Niche marketing came home to roost last night at our place after our family returned from stuffing ourselves at Chuy's Restaurant.
Our two (nearly) grown children, ages 20 and almost 23, are both at "home," that is, staying with us in our formerly "empty nest" (a crowded two-bedroom apartment that neither has really called home, since we moved to Tennessee as our daughter started her freshman year in college at Lee University). Our son lives where we moved from in Ohio, so we have our two "Clevelanders" (OH and TN, both in Eastern Time Zone) with us for the next week.
Scrolling through Netflix, we struggled to find anything on which all four of us could agree. My wife loves the mystery and intrigue of a Bourne-style movie. My daughter is the rom-com softie/30 Rock fanatic. To be ornery, she was suggesting the Thomas Kinkade/Hallmark Channel collaboration The Christmas Lodge. Our son is known to like the saltier fare, so he kept saying, "I liked Orange is the New Black, but you guys might be offended by some of it."

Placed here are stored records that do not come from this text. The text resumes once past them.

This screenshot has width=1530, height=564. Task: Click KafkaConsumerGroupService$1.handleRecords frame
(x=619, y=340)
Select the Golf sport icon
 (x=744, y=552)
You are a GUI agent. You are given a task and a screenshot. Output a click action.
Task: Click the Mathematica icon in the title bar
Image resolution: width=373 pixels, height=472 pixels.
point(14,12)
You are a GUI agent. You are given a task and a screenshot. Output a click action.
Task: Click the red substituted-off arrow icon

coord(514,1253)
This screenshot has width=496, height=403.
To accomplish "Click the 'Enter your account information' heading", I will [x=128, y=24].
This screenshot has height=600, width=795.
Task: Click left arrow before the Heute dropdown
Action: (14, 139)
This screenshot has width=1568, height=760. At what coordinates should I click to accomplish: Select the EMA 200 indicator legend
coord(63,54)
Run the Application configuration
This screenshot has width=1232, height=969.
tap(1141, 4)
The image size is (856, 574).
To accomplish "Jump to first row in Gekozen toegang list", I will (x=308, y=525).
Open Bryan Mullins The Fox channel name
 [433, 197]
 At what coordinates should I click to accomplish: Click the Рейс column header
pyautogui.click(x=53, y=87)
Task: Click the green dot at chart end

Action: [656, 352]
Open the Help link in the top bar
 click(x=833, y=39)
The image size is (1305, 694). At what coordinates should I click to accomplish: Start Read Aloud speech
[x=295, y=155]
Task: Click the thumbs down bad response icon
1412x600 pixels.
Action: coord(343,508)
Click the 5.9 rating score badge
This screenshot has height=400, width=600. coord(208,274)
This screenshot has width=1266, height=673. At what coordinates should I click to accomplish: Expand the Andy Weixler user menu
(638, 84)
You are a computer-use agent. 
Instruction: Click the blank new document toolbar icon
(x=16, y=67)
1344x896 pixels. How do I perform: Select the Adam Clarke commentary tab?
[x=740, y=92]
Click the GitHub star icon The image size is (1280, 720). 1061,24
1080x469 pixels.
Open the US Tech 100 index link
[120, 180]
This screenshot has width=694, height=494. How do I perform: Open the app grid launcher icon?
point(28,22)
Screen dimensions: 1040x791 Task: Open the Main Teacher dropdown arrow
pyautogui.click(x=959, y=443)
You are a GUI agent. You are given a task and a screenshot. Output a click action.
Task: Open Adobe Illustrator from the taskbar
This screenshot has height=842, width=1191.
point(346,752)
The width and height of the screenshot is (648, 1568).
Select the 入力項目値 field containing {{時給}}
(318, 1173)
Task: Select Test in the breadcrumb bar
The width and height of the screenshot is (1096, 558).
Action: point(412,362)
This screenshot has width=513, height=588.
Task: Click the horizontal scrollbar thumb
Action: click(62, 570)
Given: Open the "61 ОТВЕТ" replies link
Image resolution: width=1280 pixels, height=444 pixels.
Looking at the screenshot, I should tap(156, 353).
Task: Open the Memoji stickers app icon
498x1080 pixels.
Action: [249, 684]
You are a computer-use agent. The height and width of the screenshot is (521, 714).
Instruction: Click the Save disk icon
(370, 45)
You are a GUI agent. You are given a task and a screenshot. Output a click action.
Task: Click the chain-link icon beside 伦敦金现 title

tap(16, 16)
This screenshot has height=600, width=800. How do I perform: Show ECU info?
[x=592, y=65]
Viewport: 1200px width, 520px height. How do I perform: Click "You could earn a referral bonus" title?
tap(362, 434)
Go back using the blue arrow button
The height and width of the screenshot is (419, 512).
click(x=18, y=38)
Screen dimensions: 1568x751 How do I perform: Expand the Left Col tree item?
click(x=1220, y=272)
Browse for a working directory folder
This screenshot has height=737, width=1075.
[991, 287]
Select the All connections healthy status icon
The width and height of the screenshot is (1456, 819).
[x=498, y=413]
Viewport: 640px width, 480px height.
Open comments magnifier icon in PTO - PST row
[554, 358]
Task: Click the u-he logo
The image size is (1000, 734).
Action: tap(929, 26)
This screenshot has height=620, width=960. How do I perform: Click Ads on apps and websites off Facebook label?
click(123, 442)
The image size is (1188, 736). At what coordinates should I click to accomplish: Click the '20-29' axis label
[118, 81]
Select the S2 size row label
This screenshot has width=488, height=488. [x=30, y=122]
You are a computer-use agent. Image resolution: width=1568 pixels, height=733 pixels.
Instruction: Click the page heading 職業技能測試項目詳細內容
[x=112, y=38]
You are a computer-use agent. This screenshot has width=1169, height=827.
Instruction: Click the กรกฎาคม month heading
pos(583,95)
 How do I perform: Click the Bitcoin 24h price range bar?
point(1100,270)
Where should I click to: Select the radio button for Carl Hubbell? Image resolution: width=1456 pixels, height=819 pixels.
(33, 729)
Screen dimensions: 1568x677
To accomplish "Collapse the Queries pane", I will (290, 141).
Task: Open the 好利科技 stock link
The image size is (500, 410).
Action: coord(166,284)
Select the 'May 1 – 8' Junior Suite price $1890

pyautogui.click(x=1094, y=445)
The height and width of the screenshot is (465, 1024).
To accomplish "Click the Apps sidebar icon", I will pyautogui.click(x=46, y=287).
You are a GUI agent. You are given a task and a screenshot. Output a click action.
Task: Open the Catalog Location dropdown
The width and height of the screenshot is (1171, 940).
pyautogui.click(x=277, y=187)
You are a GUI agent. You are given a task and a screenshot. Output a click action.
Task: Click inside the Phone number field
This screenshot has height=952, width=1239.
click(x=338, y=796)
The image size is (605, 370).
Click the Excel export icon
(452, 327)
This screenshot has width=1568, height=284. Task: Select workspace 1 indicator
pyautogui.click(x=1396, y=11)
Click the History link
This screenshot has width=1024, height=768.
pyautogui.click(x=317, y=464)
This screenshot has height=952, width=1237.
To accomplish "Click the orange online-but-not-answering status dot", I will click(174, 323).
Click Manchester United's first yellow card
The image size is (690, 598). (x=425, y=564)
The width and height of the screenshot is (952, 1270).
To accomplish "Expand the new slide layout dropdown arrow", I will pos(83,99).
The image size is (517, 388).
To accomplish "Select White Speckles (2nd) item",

They turned to me, naturally, because I am enrolled in this class. After pooh-poohing some of my choices, we landed on Freaks and Geeks, which none of us had ever seen. The pilot drags in pacing, but it held our attention sufficiently, since both my wife and I were in junior high in 1980 and remember Homecoming dances that lame. The character who held our attention most effectively was Sam (John Francis Daly), since we watch Bones and know him as Dr. Sweets. So many twinges in his young persona are developed later in his acting.
Still this title did not receive four stars. When Portlandia came on afterward (a fave for my daughter and me), Sally (my wife) got up to take her shower for the evening. She finds the show inane. I had to keep explaining to my short-attention-span son Philip that everytime Carrie and Fred change their hairstyles, they are different characters (i.e. "It's like SNL but with a much smaller cast playing all the parts.") When Abby (our daughter) chose The Office (again), it was time to head to bed.
The age of gathering as a family to watch the TV set in the corner--even with no picture--is officially dead.